** Directions for this task **
Please transcribe each of the records exactly as given.
__________
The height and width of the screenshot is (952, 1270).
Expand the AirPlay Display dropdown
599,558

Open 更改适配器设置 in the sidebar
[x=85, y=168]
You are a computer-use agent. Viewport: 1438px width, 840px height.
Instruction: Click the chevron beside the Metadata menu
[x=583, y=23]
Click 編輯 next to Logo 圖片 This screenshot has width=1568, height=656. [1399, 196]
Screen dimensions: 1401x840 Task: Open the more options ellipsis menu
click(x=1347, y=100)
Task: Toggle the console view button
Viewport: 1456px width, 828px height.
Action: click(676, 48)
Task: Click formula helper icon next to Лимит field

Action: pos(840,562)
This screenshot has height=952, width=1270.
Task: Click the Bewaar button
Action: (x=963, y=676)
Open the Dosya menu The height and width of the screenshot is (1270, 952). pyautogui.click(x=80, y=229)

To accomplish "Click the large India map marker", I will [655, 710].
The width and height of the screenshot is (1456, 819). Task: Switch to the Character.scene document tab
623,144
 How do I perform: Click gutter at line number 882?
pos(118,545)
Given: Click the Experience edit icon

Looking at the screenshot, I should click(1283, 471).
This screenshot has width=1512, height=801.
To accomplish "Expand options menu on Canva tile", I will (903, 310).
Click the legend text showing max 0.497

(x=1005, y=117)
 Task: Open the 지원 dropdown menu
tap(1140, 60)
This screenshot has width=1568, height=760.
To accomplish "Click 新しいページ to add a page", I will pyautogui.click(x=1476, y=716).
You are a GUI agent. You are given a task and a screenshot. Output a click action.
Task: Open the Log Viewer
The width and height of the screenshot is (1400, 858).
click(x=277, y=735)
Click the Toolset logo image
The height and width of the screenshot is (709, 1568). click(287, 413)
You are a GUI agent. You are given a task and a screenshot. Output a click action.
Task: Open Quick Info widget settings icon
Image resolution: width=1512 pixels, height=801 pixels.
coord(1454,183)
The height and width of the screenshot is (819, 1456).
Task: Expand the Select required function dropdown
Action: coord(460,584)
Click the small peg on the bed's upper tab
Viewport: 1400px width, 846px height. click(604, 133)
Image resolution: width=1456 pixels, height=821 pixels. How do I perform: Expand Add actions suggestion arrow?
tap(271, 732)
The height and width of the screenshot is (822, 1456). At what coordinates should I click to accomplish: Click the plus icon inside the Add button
__________
** Solution to this task **
The height and width of the screenshot is (952, 1270).
Expand the AirPlay Display dropdown
599,558

Open 更改适配器设置 in the sidebar
[x=85, y=168]
You are a computer-use agent. Viewport: 1438px width, 840px height.
Instruction: Click the chevron beside the Metadata menu
[x=583, y=23]
Click 編輯 next to Logo 圖片 This screenshot has width=1568, height=656. [1399, 196]
Screen dimensions: 1401x840 Task: Open the more options ellipsis menu
click(x=1347, y=100)
Task: Toggle the console view button
Viewport: 1456px width, 828px height.
Action: click(676, 48)
Task: Click formula helper icon next to Лимит field

Action: pos(840,562)
This screenshot has height=952, width=1270.
Task: Click the Bewaar button
Action: (x=963, y=676)
Open the Dosya menu The height and width of the screenshot is (1270, 952). pyautogui.click(x=80, y=229)

To accomplish "Click the large India map marker", I will [655, 710].
The width and height of the screenshot is (1456, 819). Task: Switch to the Character.scene document tab
623,144
 How do I perform: Click gutter at line number 882?
pos(118,545)
Given: Click the Experience edit icon

Looking at the screenshot, I should click(1283, 471).
This screenshot has width=1512, height=801.
To accomplish "Expand options menu on Canva tile", I will (903, 310).
Click the legend text showing max 0.497

(x=1005, y=117)
 Task: Open the 지원 dropdown menu
tap(1140, 60)
This screenshot has width=1568, height=760.
To accomplish "Click 新しいページ to add a page", I will pyautogui.click(x=1476, y=716).
You are a GUI agent. You are given a task and a screenshot. Output a click action.
Task: Open the Log Viewer
The width and height of the screenshot is (1400, 858).
click(x=277, y=735)
Click the Toolset logo image
The height and width of the screenshot is (709, 1568). click(287, 413)
You are a GUI agent. You are given a task and a screenshot. Output a click action.
Task: Open Quick Info widget settings icon
Image resolution: width=1512 pixels, height=801 pixels.
coord(1454,183)
The height and width of the screenshot is (819, 1456).
Task: Expand the Select required function dropdown
Action: coord(460,584)
Click the small peg on the bed's upper tab
Viewport: 1400px width, 846px height. click(604, 133)
Image resolution: width=1456 pixels, height=821 pixels. How do I perform: Expand Add actions suggestion arrow?
tap(271, 732)
The height and width of the screenshot is (822, 1456). At what coordinates should I click to accomplish: Click the plus icon inside the Add button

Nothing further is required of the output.